* [DOCUMENT SEGMENT]
+++++
We must use formation at all levels of the system.
For a system to be truly person-centred, we need the following things to be implemented:
- First, re-focus the system from a provider-centric system to one that is truly person-centred.
- Second, implement an electronic health record that follows the person in place of one that is sector specific.
- Third, collect meaningful encounter data that is inclusive of a variety of health professionals.
If we were to do these three things, we would have the information we require to be able to make sound decisions about health services delivery and contributions to outcomes for the person, the provider and the system.
Right now, these data are not routinely collected and are extremely labour-intensive to access and analyze.
For example, recent reporting on the incidence and prevalence of pressure ulcers in Nova Scotia health-care facilities over the past two years left us without much to say about why this is happening and what to do about it.
These are serious problems that involve nursing care and the contributions of other health professionals, such as nutrition, physiotherapy and occupational therapy.
They are expensive to treat and costly to patients in terms of pain, self-concept and ability to function. At their most serious, they can lead to severe infection and death.
Two years of data in isolation do not allow us to analyze trends. It may be that people are reporting more, or that the problem is worse. It may be that we have sicker, more fragile patients who are at higher risk. It may be that persons at risk are spending more time on a hard stretcher in the ER because of admission waiting times.
Without this information, it is hard to formulate a strategy.
+++++
Rewrite the part of the health-system passage that opens with "They are expensive" and closes with "formulate a strategy.", using "narrow cot" in place of "hard stretcher". The lines that come next have no connection to the health-system passage.

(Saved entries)
+++++
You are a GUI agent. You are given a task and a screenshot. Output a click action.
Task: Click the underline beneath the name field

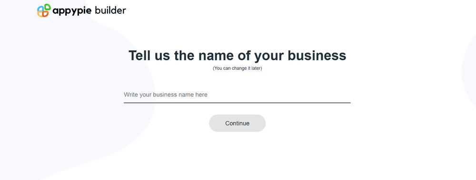[x=237, y=103]
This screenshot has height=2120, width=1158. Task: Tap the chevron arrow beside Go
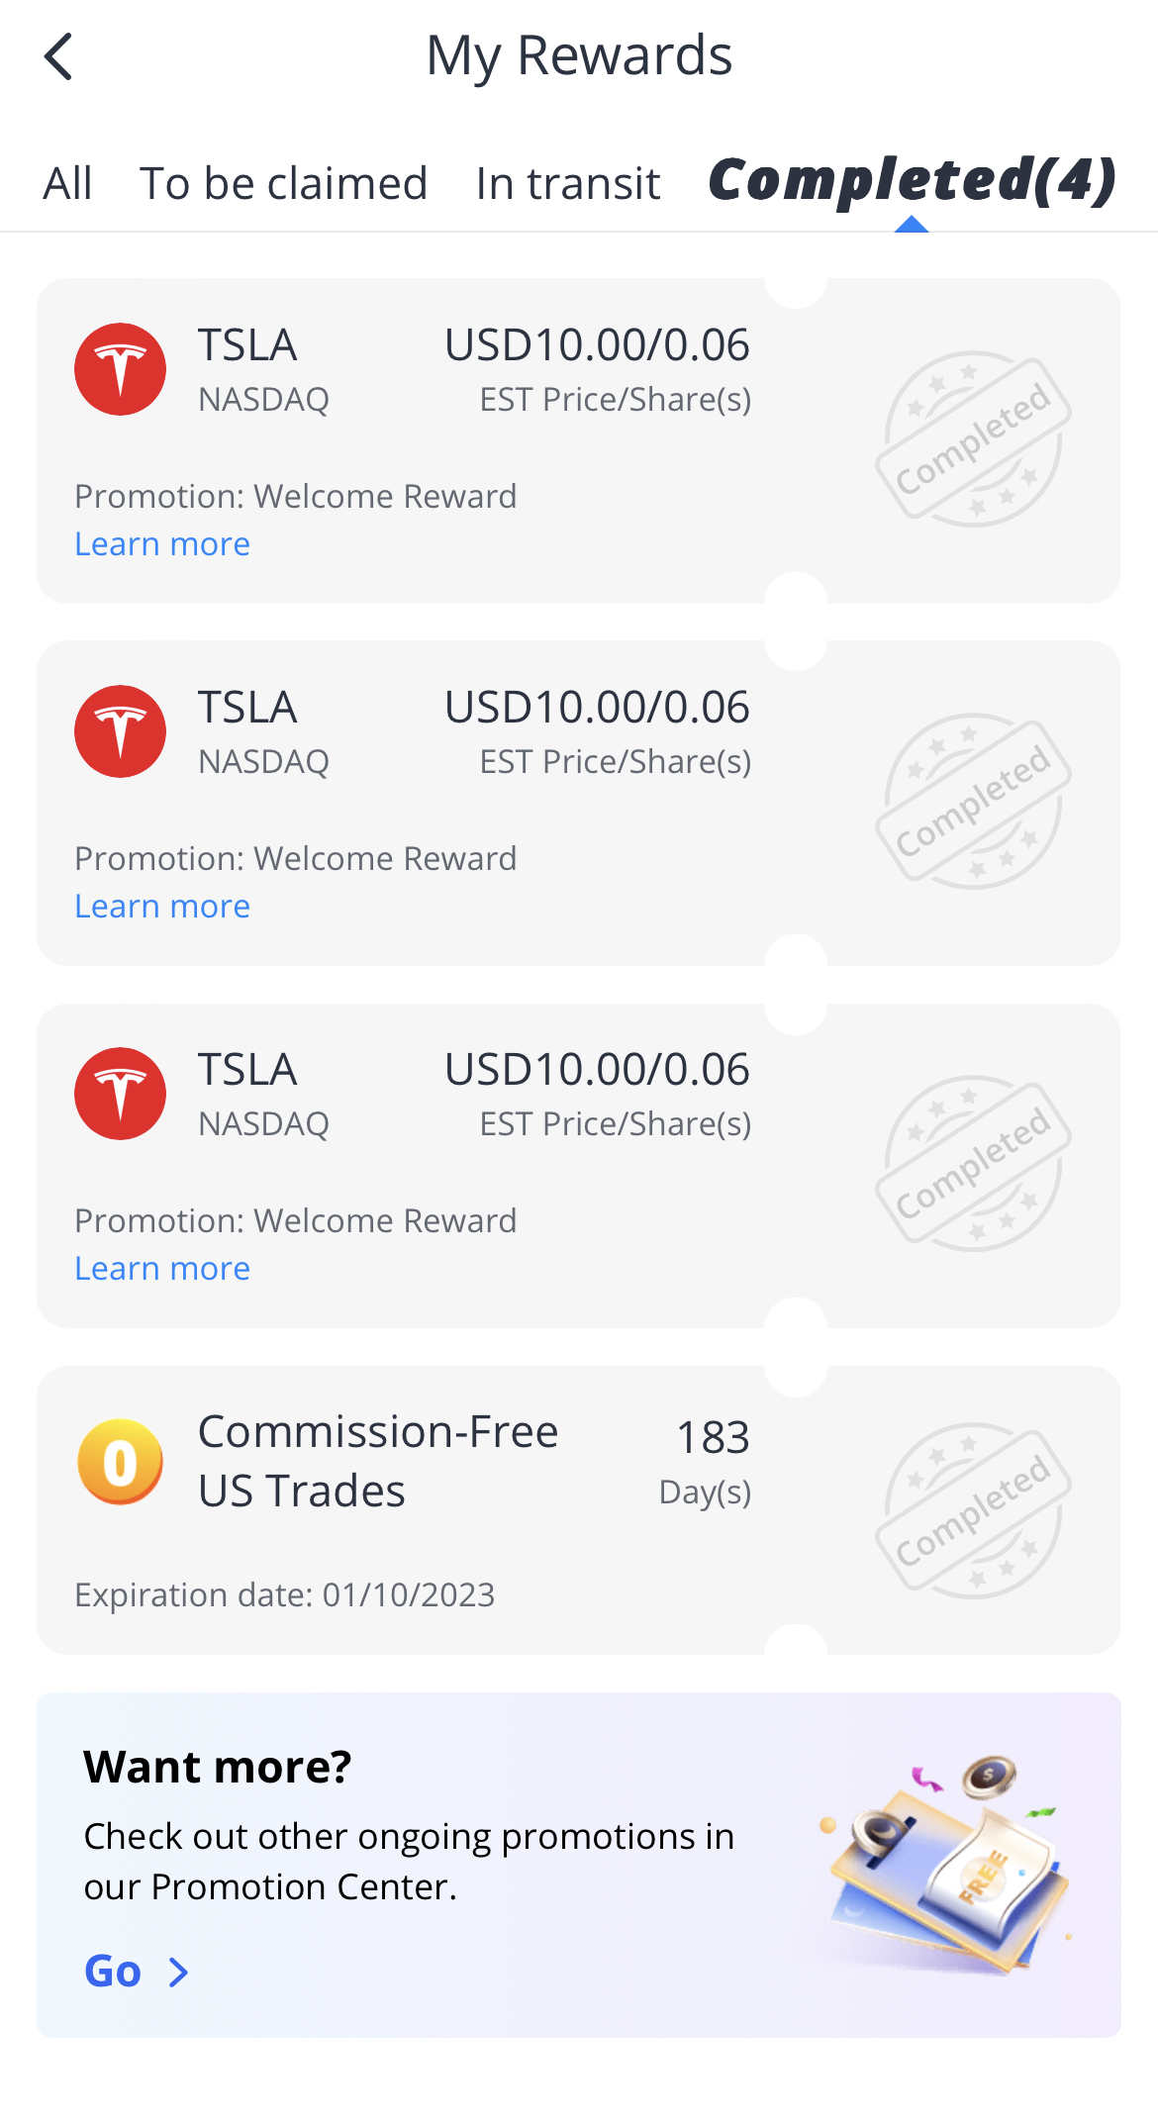tap(179, 1973)
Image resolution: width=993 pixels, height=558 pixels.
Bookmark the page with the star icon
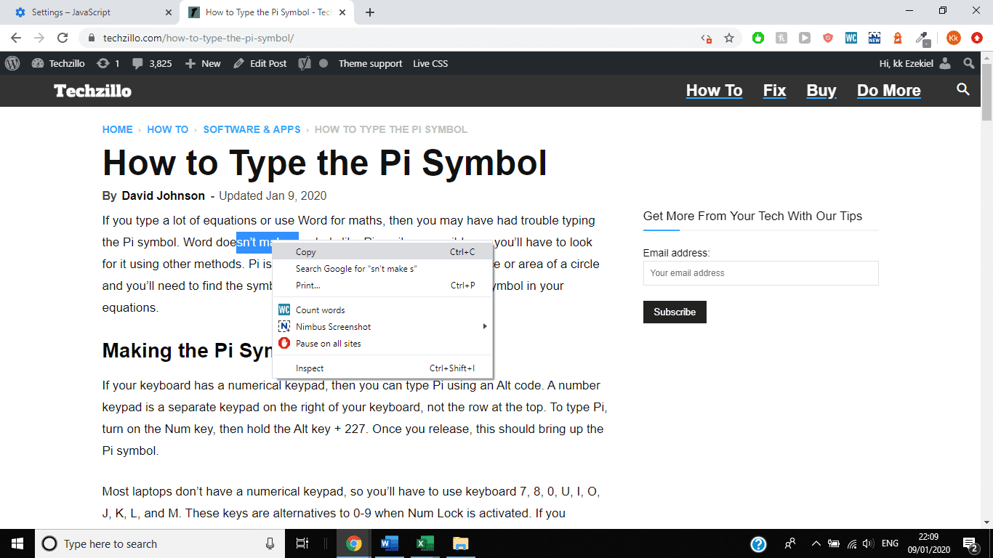729,37
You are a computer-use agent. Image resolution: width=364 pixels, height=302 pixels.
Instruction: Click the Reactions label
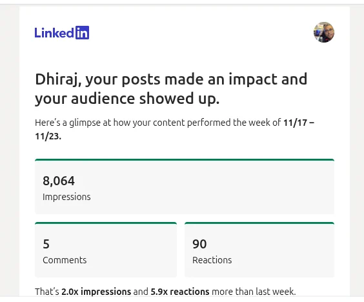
+++++
* [SOLUTION TO THE PROBLEM]
They are expensive to treat and costly to patients in terms of pain, self-concept and ability to function. At their most serious, they can lead to severe infection and death.
Two years of data in isolation do not allow us to analyze trends. It may be that people are reporting more, or that the problem is worse. It may be that we have sicker, more fragile patients who are at higher risk. It may be that persons at risk are spending more time on a narrow cot in the ER because of admission waiting times.
Without this information, it is hard to formulate a strategy.